*** Auszug ***
Pausenhöfe ohne ausreichende Spielmöglichkeiten, Schultoiletten in schlechtem Zustand: Eine Umfrage des Deutschen Kinderhilfswerkes offenbart gravierende Mängel an Schulen. Referent Tim Stegemann erklärt, wie das mit der Finanzlage der Kommunen zusammenhängt.

von Carl-Friedrich Höck · 26. Juli 2024
Klopapier-Rollen

Klopapier auf einer Mädchentoilette: Viele Schultoiletten sind laut einer aktuellen Umfrage in schlechtem Zustand.

DEMO: Das Deutsche Kinderhilfswerk hat eine Umfrage zu Schulhöfen und Pausenbereichen von Schülerinnen und Schülern durchgeführt. Was war der Anlass?

Tim Stegemann: Die Umfrage wurde durchgeführt, um eine bessere Datengrundlage für die Neuauflage des Kinderrechte-Index zu schaffen. Die Studie soll im kommenden Jahr erscheinen. Darin vergleichen wir die Umsetzung der UN-Kinderrechtskonvention in den Bundesländern. In vielen Fällen können nur Kinder und Jugendliche selbst angeben, ob ihre Rechte vollständig anerkannt und verwirklicht werden.
*** Bereitgestellte Angaben ***
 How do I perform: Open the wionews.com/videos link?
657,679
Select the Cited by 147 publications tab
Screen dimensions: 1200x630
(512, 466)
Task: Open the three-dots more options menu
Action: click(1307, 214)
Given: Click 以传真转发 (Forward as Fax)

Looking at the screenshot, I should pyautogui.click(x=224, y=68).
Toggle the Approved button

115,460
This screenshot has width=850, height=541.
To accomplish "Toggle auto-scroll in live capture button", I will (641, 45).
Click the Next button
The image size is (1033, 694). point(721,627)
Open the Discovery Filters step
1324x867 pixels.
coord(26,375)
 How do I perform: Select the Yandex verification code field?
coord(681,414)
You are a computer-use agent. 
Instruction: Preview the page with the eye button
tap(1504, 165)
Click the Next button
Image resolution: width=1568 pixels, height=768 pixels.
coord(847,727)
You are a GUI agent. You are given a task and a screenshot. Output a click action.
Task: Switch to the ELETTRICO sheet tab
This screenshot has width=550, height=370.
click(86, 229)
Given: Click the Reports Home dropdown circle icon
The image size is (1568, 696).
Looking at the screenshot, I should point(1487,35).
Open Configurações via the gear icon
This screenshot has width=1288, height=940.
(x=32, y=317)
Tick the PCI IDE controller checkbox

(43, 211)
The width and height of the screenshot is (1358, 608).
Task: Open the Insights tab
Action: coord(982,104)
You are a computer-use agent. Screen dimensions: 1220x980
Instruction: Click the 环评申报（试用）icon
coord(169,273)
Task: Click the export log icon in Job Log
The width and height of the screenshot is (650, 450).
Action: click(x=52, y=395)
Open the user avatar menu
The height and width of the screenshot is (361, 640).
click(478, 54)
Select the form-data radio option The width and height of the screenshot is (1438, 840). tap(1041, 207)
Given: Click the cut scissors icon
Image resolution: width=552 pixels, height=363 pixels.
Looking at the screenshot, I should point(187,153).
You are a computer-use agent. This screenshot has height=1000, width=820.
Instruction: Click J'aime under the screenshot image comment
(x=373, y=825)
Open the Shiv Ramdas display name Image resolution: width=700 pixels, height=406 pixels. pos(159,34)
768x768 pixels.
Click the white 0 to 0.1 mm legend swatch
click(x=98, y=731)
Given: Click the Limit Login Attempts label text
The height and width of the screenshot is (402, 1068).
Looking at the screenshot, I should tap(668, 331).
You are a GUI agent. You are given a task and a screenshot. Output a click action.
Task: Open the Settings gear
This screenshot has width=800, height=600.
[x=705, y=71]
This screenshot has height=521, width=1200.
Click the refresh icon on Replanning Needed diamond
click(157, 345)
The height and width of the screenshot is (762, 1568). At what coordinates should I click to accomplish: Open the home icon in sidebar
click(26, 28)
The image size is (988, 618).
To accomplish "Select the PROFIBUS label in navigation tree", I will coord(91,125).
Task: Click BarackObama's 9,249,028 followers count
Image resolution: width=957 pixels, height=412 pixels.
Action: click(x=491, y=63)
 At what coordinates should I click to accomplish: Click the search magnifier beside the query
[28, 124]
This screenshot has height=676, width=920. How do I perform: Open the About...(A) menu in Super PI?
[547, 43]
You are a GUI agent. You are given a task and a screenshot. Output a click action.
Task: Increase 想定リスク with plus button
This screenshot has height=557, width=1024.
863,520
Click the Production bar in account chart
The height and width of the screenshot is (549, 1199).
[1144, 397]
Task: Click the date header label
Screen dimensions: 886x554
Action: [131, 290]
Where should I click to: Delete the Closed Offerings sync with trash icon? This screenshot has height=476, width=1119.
***
• _Gestellte Aufgabe 1_
Wozu wurde die Umfrage des Deutschen Kinderhilfswerkes laut dem Interview durchgeführt?
• _Gestellte Aufgabe 2_
Schreiben Sie aus dem Interview die Stelle ab, die mit „von Carl-Friedrich Höck“ beginnt und bis einschließlich „und verwirklicht werden.“ reicht.

• _Vollständige Antwort 1_
Sie sollte eine bessere Datengrundlage für die Neuauflage des Kinderrechte-Index schaffen.

• _Vollständige Antwort 2_
von Carl-Friedrich Höck · 26. Juli 2024
Klopapier-Rollen

Klopapier auf einer Mädchentoilette: Viele Schultoiletten sind laut einer aktuellen Umfrage in schlechtem Zustand.

DEMO: Das Deutsche Kinderhilfswerk hat eine Umfrage zu Schulhöfen und Pausenbereichen von Schülerinnen und Schülern durchgeführt. Was war der Anlass?

Tim Stegemann: Die Umfrage wurde durchgeführt, um eine bessere Datengrundlage für die Neuauflage des Kinderrechte-Index zu schaffen. Die Studie soll im kommenden Jahr erscheinen. Darin vergleichen wir die Umsetzung der UN-Kinderrechtskonvention in den Bundesländern. In vielen Fällen können nur Kinder und Jugendliche selbst angeben, ob ihre Rechte vollständig anerkannt und verwirklicht werden.